Log10-transformed biomarkers were used for factor analyses

NOTE: n = 43 for these multivariable analyses; airflow limitation = lower post-bronchodilator FEV1/FVC z-score; airflow obstruction = post-bronchodilator FEV1/FVC z-score < −1.64

Biomarker and airflow limitation and obstruction associations with chest CT abnormalities

Among the 50 adolescents who underwent chest CT (including the three with poor quality spirometry data), at least one abnormal finding was present in 78% (n=39). The most common findings included: mosaic attenuation (n=24), bronchial wall thickening (n=10), groundglass opacities (n=10), any emphysema (n=5), tree-in-bud opacities (n=5), and bronchiectasis (n=4) (Figure S1, Supplemental Digital Content). Importantly, mosaic attenuation was associated with lower post-bronchodilator zFEV1/FVC in unadjusted and adjusted bivariate analyses (β, −1.32, 95% confidence interval [CI] −2.05 to −0.60, p=0.001). Bronchiectasis was also associated with lower post-bronchodilator zFEV1/FVC (−1.49, 95% CI −2.59 to −0.38, p=0.01). The four adolescents with bronchiectasis also had mosaic attenuation, and these two radiographic findings were associated (p=0.046). We did not detect any additional associations of radiographic findings with mosaic attenuation.

Because mosaic attenuation was observed in nearly half of our cohort and the absolute numbers of other CT abnormalities were relatively few, we conducted secondary analyses of predictors of this outcome. While we detected no significant associations in these analyses, the association of Factor 4 (sCD14) with mosaic attenuation neared significance (Table 3B). In additional secondary analyses of associations with an outcome comprising mosaic attenuation combined with post-bronchodilator airflow obstruction that may reflect obliterative bronchiolitis (n=10), Factor 4 was a significant predictor, but confidence intervals were wide (Table 3C).

EXERCISE TASKS »
(a) Summarize the excerpt on chest CT abnormalities in two sentences.
(b) Supply the next part of the excerpt on chest CT abnormalities, beginning right after its final sentence.
The listing that comes after this point is separate from the chest CT excerpt.

Collected data entries
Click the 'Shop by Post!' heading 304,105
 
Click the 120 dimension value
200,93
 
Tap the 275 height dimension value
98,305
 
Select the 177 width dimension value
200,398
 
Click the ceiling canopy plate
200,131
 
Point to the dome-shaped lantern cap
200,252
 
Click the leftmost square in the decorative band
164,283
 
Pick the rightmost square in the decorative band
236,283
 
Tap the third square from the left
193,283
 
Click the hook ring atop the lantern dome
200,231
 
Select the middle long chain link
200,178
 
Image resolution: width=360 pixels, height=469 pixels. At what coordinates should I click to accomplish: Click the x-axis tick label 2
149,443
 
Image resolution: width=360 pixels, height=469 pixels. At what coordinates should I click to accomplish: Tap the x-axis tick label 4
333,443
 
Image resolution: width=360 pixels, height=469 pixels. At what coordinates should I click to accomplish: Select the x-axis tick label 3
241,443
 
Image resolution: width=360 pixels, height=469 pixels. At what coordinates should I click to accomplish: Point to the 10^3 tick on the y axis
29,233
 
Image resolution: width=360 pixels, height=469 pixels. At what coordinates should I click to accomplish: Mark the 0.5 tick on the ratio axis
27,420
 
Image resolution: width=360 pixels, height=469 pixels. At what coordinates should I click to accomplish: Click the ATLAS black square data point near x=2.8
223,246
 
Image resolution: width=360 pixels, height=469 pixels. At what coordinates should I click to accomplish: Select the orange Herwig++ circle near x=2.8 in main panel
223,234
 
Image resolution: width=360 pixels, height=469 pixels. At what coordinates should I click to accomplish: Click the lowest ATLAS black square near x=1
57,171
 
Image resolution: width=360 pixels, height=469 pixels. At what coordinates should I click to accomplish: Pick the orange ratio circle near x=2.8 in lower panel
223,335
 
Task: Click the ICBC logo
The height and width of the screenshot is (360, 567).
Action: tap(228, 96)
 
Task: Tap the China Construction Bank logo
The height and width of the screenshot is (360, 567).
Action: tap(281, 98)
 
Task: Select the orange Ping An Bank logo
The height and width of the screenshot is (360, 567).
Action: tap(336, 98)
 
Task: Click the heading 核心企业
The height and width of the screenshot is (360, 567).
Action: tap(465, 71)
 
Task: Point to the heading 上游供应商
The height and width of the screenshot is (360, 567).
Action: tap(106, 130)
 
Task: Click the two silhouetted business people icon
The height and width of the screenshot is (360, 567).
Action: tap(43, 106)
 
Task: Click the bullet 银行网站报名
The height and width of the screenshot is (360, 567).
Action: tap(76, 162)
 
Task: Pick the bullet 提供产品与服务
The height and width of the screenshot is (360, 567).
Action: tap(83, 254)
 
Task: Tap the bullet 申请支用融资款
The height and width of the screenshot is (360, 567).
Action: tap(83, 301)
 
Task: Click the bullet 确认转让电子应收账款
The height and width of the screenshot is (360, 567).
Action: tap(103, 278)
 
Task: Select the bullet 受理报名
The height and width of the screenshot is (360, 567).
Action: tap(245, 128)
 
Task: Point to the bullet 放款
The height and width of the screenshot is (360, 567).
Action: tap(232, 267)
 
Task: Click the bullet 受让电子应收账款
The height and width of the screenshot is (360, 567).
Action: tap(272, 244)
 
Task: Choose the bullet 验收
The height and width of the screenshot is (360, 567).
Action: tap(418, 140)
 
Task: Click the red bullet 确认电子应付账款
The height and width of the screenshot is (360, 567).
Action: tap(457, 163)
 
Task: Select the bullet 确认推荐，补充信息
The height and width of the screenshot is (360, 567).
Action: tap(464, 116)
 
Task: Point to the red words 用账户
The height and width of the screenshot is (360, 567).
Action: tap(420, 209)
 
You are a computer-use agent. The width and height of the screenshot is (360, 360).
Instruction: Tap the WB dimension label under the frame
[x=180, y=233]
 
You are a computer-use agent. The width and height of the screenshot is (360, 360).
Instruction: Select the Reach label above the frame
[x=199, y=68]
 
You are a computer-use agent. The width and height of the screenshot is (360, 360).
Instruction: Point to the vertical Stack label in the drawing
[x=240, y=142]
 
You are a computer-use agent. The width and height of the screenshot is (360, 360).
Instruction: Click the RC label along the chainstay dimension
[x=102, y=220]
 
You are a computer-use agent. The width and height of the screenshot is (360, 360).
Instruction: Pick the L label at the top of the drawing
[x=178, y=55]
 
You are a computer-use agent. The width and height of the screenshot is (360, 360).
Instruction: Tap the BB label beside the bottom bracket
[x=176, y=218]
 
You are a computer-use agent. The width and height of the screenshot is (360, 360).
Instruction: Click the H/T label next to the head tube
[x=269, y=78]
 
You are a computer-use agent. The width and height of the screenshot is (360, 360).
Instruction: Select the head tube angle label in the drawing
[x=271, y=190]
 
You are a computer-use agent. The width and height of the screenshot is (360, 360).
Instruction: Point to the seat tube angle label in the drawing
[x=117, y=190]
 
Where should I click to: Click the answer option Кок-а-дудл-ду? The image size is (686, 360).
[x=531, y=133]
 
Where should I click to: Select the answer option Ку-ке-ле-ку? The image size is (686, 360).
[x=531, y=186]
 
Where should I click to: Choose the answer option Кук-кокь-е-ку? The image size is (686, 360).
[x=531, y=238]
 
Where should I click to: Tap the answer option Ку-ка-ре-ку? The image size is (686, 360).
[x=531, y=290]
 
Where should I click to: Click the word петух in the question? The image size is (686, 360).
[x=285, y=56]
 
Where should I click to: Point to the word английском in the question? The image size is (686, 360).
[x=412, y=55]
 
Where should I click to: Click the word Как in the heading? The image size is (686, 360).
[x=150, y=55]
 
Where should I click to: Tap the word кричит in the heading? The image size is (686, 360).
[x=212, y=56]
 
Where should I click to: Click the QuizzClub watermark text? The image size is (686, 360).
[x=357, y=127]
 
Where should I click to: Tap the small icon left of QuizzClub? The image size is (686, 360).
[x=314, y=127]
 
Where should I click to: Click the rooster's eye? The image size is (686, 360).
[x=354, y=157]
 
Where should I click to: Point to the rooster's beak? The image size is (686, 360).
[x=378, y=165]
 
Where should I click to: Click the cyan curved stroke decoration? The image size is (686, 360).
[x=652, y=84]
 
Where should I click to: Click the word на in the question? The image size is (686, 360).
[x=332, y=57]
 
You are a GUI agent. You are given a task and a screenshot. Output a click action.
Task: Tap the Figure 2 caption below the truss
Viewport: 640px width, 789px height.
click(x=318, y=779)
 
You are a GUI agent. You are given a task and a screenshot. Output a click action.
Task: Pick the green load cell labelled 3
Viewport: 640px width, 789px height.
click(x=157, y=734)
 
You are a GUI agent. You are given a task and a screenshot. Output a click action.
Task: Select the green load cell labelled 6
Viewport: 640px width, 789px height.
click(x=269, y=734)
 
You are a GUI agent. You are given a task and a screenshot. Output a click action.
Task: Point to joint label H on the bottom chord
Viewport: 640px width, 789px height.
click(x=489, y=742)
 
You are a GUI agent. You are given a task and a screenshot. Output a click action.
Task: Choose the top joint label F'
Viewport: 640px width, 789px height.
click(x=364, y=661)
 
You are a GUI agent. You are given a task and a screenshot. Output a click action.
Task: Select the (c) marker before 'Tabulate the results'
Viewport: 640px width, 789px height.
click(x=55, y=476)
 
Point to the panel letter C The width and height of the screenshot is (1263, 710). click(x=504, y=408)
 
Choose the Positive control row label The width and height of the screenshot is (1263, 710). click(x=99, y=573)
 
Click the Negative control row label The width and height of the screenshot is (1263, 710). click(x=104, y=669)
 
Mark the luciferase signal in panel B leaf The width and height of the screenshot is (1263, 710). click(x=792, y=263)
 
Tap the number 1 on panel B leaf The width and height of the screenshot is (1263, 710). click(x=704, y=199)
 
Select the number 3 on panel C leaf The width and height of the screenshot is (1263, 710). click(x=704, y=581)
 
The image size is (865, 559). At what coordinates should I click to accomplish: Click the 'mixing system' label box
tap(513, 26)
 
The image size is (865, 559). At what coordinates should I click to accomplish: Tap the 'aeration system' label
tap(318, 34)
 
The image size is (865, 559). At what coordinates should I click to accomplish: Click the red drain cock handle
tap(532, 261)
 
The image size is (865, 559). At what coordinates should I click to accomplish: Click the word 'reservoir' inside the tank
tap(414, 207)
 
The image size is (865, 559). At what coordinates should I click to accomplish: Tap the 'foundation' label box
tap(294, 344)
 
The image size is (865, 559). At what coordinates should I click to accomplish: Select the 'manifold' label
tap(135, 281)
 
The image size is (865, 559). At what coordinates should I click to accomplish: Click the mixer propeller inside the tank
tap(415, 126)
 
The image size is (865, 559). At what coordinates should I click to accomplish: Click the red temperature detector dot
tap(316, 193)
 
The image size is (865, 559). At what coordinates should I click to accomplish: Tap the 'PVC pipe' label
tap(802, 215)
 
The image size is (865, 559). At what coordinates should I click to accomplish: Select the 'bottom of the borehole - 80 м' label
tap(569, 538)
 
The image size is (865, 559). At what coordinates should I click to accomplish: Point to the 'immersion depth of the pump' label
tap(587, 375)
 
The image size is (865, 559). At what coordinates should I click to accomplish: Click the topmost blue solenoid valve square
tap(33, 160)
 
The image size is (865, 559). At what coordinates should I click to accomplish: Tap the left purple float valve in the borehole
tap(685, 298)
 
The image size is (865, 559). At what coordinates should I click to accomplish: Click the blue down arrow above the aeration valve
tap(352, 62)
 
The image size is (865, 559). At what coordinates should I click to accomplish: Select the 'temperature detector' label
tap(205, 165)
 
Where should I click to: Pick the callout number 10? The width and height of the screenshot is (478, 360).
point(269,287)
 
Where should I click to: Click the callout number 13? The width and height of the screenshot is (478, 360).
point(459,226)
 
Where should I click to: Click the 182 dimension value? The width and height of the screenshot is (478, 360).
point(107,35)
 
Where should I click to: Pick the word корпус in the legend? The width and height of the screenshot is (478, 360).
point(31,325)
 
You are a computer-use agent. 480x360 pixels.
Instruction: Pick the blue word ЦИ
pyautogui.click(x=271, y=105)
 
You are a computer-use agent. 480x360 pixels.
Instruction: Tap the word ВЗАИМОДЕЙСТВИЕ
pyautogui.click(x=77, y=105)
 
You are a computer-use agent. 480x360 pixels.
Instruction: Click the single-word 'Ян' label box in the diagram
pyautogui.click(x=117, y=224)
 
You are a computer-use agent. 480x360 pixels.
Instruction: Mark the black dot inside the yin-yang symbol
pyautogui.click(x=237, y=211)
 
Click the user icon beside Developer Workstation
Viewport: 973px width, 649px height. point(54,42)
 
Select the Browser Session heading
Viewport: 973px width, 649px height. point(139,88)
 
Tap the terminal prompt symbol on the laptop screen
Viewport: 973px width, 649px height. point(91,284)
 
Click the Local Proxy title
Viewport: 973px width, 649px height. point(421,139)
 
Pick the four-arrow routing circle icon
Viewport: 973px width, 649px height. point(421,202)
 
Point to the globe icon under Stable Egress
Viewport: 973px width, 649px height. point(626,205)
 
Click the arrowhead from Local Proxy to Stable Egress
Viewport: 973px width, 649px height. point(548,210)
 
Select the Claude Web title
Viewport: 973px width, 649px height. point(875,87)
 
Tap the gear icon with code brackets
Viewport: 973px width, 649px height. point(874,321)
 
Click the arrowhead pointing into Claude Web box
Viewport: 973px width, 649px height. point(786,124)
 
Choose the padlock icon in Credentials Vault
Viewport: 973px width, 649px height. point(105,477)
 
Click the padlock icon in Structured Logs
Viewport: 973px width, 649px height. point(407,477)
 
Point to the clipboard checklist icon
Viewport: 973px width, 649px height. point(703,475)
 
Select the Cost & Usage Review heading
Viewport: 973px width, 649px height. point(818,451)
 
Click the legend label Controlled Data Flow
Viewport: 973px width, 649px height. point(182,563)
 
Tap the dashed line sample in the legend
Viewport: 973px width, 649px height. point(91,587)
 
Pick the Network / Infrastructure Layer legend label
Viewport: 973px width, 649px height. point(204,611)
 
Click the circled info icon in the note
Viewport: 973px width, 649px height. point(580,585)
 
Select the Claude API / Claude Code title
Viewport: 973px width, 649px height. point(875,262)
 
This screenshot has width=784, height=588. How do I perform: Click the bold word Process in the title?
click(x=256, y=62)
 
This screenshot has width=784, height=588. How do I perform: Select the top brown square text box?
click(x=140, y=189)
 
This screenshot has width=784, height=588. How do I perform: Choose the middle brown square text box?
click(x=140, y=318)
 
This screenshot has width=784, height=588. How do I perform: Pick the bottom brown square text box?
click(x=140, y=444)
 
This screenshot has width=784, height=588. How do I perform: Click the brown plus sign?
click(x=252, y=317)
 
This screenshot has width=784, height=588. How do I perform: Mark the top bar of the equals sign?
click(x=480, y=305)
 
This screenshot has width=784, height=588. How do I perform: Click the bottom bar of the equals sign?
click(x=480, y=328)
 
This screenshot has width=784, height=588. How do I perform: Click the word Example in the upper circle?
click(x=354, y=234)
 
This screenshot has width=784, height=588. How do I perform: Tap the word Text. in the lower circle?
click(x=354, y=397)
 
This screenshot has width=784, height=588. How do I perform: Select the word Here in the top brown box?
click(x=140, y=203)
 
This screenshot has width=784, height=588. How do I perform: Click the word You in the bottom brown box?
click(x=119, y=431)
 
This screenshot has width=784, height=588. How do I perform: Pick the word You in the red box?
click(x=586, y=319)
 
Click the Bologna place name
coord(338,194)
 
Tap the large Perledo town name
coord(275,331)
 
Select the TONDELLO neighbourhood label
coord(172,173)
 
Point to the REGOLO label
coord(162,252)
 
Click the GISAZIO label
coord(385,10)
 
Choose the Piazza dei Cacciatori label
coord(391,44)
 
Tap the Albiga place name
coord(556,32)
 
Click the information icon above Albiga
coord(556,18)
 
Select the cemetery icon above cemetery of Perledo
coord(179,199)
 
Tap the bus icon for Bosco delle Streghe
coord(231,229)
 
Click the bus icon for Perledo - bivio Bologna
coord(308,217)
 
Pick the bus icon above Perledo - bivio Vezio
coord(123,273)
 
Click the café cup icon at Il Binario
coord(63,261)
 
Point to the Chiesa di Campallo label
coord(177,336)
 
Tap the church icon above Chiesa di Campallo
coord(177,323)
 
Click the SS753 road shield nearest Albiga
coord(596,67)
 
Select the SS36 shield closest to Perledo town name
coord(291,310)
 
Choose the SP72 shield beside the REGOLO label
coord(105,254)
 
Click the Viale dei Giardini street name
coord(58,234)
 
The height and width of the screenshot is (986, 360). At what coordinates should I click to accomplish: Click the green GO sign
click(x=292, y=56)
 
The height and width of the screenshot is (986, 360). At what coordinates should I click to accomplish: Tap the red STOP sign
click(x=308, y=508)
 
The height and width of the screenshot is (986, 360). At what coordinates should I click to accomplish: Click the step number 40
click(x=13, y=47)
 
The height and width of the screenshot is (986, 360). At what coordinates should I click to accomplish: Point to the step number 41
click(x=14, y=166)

ANSWERS IN ORDER »
(a) Of the 50 adolescents who underwent chest CT, 78% had at least one abnormal finding, most commonly mosaic attenuation, and both mosaic attenuation and bronchiectasis were associated with lower post-bronchodilator zFEV1/FVC. Secondary analyses found no significant predictors of mosaic attenuation, though Factor 4 (sCD14) neared significance and was a significant predictor, with wide confidence intervals, of mosaic attenuation combined with post-bronchodilator airflow obstruction.

(b)
Sensitivity Analysis

Conclusions were largely unchanged in analyses excluding the two adolescents with behaviorally-acquired HIV despite more recent HIV acquisition and lower CD4 counts than those with perinatally-acquired HIV.

DISCUSSION

Our study is the first to report that circulating biomarkers of endothelial activation, innate immune activation and T-cell imbalance with related chronic inflammation are associated with CLD manifestations among ALWH. Specifically, log10-transformed sVCAM-1, sICAM-1, sCD163, sTREM-1, CD4/CD8 ratio and SAA were associated with lower post-bronchodilator zFEV1/FVC, representing airflow limitation. When these and other related biomarkers were incorporated into an exploratory factor analysis, associations of endothelial and innate immune activation with the degree of airflow limitation persisted, representing potential mechanistic pathways. Additionally, the derived factor primarily comprising sCD14 was associated with combined mosaic attenuation on chest CT and post-bronchodilator airflow obstruction, which may be consistent with obliterative (constrictive) bronchiolitis.

Chronic HIV infection has been linked with endothelial activation, chronic inflammation and immune activation despite viral suppression.34 Plasma levels of sICAM-1, sVCAM-1, and the Ang-2/Ang-1 ratio increase soon after acquisition of HIV,35 and elevated plasma sVCAM-1 and Ang-2 concentrations are associated with greater risk for HIV disease progression and mortality.3537 Among ALWH, those individuals who acquired HIV perinatally have higher levels of innate immune activation compared to those with behaviorally-acquired HIV.13 In adults living with HIV, chronic inflammation associated with innate immune activation has been shown to be associated with HIV disease progression and development of comorbid illnesses, including CLDs, such as COPD and emphysema, as well as lung function impairment.21,3841 Our data suggest that these mechanisms may also impact the development of CLD among ALWH, as airflow limitation and obstruction are common.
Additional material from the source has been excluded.